**Aim of the exercise:** Only a number is wanted here: the count of lines in the data below where the string "beside" occurs.

**Given records:**
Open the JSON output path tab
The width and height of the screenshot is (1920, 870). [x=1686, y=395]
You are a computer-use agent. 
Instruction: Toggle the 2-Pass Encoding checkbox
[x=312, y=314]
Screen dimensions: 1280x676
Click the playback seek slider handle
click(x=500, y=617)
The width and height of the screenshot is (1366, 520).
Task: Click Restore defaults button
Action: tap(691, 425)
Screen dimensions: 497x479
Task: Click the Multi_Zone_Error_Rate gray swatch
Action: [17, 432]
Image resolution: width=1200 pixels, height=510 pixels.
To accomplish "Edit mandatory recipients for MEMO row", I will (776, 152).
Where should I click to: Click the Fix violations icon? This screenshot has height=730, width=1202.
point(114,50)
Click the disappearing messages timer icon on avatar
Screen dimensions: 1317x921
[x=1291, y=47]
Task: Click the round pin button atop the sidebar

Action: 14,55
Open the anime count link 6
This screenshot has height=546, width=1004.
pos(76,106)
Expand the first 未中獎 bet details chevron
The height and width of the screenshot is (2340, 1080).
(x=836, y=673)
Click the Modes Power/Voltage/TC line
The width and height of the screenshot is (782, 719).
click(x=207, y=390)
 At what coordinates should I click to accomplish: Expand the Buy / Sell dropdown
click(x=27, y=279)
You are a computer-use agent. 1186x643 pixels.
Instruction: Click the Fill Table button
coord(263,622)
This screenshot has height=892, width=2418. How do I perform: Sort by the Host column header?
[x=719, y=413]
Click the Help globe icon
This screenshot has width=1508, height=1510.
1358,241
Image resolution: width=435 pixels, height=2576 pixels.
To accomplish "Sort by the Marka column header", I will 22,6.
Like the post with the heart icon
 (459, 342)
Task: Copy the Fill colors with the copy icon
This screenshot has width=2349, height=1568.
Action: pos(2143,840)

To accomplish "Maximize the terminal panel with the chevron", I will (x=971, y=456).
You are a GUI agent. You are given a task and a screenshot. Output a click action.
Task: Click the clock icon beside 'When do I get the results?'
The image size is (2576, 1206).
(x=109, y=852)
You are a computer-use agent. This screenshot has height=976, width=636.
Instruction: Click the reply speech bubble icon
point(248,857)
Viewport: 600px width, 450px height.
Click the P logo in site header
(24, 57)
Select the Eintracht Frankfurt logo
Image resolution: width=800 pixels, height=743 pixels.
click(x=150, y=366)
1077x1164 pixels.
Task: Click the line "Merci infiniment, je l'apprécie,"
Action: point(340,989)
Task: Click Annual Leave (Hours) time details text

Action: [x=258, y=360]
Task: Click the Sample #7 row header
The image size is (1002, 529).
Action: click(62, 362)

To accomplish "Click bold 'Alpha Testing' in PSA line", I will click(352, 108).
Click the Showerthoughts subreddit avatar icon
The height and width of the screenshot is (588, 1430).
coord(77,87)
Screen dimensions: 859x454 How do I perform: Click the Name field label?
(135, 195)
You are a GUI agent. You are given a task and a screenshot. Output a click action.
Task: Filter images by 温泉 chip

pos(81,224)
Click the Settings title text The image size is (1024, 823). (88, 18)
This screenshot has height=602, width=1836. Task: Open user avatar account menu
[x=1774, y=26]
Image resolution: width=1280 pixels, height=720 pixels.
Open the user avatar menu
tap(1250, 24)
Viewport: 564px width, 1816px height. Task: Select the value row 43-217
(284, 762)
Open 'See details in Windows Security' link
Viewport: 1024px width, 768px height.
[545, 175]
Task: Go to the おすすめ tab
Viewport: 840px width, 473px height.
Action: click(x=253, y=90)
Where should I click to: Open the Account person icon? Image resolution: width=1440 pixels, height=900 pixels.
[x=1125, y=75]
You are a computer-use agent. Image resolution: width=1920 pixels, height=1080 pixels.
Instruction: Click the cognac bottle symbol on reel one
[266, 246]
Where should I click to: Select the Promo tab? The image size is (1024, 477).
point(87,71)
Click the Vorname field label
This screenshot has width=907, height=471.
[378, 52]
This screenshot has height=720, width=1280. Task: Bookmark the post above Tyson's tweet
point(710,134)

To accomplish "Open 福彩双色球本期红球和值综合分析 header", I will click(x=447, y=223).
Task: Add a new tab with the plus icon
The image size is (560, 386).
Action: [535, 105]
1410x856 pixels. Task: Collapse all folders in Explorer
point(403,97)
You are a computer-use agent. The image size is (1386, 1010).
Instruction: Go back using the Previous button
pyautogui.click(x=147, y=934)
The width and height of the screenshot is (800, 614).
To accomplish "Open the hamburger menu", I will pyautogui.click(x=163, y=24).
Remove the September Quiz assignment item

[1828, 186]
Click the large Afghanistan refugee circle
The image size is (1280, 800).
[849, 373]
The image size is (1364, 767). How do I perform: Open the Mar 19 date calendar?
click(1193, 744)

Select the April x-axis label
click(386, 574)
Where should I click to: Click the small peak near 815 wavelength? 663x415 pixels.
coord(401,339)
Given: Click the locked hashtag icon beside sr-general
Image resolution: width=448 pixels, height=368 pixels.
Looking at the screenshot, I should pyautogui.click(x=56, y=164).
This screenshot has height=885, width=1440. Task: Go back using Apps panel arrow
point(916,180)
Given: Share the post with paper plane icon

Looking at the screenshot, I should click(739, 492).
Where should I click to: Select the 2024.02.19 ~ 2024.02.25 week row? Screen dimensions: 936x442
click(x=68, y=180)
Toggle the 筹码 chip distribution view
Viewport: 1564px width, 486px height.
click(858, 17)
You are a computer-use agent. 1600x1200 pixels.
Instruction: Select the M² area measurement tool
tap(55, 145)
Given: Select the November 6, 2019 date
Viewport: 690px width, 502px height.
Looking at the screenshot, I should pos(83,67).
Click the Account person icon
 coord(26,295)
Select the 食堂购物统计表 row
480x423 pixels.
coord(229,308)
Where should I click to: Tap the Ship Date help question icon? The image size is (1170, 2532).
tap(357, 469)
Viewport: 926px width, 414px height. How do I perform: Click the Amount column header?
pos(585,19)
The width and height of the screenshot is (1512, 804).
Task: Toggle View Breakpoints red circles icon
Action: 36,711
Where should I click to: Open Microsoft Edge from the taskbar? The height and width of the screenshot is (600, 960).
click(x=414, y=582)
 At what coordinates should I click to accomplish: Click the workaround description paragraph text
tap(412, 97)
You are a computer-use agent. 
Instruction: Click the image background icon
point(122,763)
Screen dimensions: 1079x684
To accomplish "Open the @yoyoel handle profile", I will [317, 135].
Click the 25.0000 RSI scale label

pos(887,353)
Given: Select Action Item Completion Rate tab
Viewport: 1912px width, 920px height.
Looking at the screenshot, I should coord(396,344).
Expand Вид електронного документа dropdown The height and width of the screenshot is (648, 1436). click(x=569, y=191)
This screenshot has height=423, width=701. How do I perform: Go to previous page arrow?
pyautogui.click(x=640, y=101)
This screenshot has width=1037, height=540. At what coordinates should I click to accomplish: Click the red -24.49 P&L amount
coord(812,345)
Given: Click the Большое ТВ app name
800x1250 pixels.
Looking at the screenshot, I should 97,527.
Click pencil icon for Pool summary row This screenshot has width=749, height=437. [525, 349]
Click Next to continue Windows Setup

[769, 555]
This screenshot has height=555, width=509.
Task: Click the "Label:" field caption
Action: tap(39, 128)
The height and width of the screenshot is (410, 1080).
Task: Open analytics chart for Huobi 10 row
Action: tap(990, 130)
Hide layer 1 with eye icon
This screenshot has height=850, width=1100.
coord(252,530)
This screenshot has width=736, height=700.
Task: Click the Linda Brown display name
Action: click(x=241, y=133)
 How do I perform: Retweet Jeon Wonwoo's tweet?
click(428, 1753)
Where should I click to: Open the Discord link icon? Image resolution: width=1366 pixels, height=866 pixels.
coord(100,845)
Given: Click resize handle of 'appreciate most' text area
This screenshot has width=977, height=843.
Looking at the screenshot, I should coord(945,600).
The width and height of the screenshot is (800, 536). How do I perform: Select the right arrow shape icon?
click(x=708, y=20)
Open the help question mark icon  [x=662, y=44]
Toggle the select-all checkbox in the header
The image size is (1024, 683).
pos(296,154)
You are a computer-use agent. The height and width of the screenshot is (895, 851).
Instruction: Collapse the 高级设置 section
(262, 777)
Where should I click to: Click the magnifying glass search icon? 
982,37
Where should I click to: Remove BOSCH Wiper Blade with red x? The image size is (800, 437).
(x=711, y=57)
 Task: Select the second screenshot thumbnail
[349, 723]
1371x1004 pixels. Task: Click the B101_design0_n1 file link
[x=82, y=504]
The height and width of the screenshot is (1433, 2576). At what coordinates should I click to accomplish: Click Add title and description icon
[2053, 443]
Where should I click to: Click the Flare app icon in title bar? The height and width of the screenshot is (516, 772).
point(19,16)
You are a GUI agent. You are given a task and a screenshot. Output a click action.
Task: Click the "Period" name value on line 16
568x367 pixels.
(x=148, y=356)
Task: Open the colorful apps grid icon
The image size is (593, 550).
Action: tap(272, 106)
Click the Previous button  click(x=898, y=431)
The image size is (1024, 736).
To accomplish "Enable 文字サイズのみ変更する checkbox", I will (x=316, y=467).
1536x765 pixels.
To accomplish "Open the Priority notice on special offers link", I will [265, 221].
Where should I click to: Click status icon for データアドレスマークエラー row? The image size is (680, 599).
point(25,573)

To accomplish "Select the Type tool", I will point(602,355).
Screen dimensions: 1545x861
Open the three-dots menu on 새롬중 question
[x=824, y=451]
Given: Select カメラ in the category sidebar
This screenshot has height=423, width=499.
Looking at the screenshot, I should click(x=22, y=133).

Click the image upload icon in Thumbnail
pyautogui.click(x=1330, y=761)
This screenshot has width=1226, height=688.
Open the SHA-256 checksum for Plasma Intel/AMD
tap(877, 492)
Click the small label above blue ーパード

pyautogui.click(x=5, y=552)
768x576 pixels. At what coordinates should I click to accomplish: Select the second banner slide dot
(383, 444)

**Answer to this task:** 2